#### Quoted passage:
——————————

How to migrate Prefect 1.0 task library tasks to a Prefect Collection repository in Prefect 2.0?

What are Prefect Collections?

Prefect Collections are groupings of pre-built tasks and flows used to quickly build data flows with Prefect.

Collections are grouped around the services with which they interact. For example, to download data from an S3 bucket, you could use the s3_download task from the prefect-aws collection, or if you want to send a Slack message as part of your flow, you could use the send_message task from the prefect-slack collection.

By using Prefect Collections, you can reduce the amount of boilerplate code that you need to write for interacting with common services and focus on the outcome you’re seeking to achieve.

Usage

To use a Prefect Collection, first install the collection via pip. As an example, to use prefect-aws:

pip install prefect-aws

The AWS tasks and flows in that collection can then be imported and called within your flow:

from prefect import flow
from prefect_aws import AwsCredentials
from prefect_aws.secrets_manager import read_secret


@flow
def connect_to_database():
    aws_credentials = AwsCredentials(
        aws_access_key_id="access_key_id",
        aws_secret_access_key="secret_access_key"
    )
    secret_value = read_secret(
        secret_name="db_password",
        aws_credentials=aws_credentials
    )

    # Use secret_value to connect to a database

Available Collections

To see the list of available Prefect Collections and links to each collection’s GitHub repository and documentation, please refer to the Collection Catalog in the Prefect documentation.

Contributing Prefect Collections

Anyone can create and share a Prefect Collection and we encourage anyone interested in creating a collection to do so!

Generating a project

To help you get started with your collection, we’ve created a template that gives the tools you need to create and publish your collection.

To generate a collection from the template, run the following:

# 1. Install cookiecutter
pip install cookiecutter

# 2. Generate a Prefect Collection project
cookiecutter https://github.com/PrefectHQ/prefect-collection-template

After your project has been generated, refer to the MAINTAINER.md in the generated project for information about developing your collection.

——————————

#### Given records:
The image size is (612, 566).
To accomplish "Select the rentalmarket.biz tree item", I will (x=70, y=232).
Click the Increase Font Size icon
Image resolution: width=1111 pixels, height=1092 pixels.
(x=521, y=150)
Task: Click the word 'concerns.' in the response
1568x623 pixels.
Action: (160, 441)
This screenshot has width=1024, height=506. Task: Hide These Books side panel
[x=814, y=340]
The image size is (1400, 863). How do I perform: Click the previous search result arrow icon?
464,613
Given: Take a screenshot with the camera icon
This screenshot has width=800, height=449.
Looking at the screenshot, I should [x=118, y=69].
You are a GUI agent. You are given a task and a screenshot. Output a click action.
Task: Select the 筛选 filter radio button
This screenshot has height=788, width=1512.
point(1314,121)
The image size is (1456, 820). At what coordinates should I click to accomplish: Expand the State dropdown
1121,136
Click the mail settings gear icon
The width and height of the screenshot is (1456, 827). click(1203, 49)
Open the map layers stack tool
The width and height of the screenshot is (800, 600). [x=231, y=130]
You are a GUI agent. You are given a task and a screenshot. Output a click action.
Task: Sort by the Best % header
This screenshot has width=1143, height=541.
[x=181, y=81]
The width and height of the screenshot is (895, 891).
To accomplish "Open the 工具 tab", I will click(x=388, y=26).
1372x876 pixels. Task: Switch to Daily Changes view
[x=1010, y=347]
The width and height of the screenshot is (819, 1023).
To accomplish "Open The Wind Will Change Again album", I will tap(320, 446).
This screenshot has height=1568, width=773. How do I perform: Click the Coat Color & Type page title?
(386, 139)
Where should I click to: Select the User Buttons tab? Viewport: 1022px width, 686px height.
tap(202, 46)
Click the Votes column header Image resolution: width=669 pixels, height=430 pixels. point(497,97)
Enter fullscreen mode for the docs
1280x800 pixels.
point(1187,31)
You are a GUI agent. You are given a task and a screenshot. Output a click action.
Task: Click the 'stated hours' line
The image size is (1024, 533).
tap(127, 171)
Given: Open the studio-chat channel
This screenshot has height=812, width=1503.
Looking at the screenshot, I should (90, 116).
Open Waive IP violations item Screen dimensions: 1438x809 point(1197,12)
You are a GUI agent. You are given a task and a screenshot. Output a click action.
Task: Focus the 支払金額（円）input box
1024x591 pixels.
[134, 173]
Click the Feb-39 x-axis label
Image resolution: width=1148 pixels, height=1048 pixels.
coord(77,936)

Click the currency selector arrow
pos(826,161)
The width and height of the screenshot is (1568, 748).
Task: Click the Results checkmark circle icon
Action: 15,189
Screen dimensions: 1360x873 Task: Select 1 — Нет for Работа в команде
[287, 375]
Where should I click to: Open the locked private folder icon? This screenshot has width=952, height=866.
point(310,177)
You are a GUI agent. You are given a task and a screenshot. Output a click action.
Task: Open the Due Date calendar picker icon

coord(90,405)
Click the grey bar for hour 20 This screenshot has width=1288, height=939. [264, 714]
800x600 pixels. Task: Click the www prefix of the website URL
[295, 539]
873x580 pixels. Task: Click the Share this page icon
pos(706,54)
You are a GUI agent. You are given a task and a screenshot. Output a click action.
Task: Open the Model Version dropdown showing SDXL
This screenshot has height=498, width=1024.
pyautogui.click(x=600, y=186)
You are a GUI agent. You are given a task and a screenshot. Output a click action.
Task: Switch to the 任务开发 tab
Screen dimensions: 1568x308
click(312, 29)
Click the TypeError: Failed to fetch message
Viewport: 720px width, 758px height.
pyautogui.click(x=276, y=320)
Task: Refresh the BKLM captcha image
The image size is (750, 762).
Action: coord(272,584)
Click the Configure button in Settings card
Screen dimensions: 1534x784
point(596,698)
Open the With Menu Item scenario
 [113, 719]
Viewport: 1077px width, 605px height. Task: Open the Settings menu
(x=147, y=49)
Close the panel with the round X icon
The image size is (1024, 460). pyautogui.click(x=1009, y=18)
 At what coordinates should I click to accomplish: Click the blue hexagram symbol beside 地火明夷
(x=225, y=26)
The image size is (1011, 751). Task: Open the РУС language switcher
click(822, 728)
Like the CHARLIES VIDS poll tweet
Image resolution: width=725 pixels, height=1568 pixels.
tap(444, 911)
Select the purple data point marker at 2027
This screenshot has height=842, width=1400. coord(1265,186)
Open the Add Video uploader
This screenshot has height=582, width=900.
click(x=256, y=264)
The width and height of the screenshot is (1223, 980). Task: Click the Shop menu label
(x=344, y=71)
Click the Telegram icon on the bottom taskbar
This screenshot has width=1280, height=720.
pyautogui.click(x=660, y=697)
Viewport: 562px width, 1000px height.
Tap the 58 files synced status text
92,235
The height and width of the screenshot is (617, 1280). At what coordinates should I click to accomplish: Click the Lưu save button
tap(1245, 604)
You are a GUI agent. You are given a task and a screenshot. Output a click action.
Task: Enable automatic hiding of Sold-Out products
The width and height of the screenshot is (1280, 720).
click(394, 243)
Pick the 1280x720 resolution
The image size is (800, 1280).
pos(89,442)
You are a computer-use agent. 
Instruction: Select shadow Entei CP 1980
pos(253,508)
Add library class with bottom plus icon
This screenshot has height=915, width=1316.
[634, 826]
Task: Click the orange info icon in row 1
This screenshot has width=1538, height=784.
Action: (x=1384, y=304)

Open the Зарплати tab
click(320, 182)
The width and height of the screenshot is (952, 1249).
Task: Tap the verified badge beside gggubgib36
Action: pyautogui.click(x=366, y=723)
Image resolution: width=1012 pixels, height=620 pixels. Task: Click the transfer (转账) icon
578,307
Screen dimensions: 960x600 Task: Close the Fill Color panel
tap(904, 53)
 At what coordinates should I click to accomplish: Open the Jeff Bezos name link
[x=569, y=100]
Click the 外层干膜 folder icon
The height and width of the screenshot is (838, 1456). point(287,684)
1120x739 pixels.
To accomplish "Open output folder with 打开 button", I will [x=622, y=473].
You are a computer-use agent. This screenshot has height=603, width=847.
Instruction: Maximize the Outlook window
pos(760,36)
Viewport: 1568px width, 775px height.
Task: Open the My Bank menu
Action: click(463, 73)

——————————

#### Brief:
Extend the Prefect Collections guide, picking up right after its final sentence. The records have no connection to the Prefect Collections guide.

#### Answer:
Listing in the Collections Catalog

To list your collection in the Prefect Collections Catalog, submit a PR to the Prefect repository adding a file to the docs/collections/catalog directory with details about your collection. Please use TEMPLATE.yaml in that folder as guide.

Related topics

How to migrate a task from Prefect 1.0 to a Prefect 2.0 collection?

View in #prefect-contributors on Slack

ale @ale: Hey folks :wave:
Are there any guidelines to “convert” existing Prefect 1.0 tasks to make them work with Prefect 2.0?

@Anna_Geller: Hi Ale, great question! I asked Chris about it - we will have more concrete guidelines for that later. For now, we have a guide on how you can contribute to Prefect Collections discussed here How to contribute to Prefect Collections?

ale @ale: Thanks Anna! :raised_hands:
After digging into the code and other collections I was able to setup a prefect-cubejs collection on my local environment :blush:

Here you can find the code!

What are the next steps to submit the code into Prefect repo?

@Anna_Geller: That’s awesome! I’m sure @alex can help with the review.

alex @alex: Hey @ale! Thanks so much for creating a Prefect Collection!

Here’s are the next steps I recommend for prefect-cubejs:

  • Ensure that your code has good unit test coverage. You can check this by running coverage run --branch -m pytest tests. We recommend at least 80% coverage.
  • Make sure that all the documentation is updated. This includes the docstrings in your Python code and README.md since they are used to generate your documentation. You can run mkdocs serve to view the generated documentation.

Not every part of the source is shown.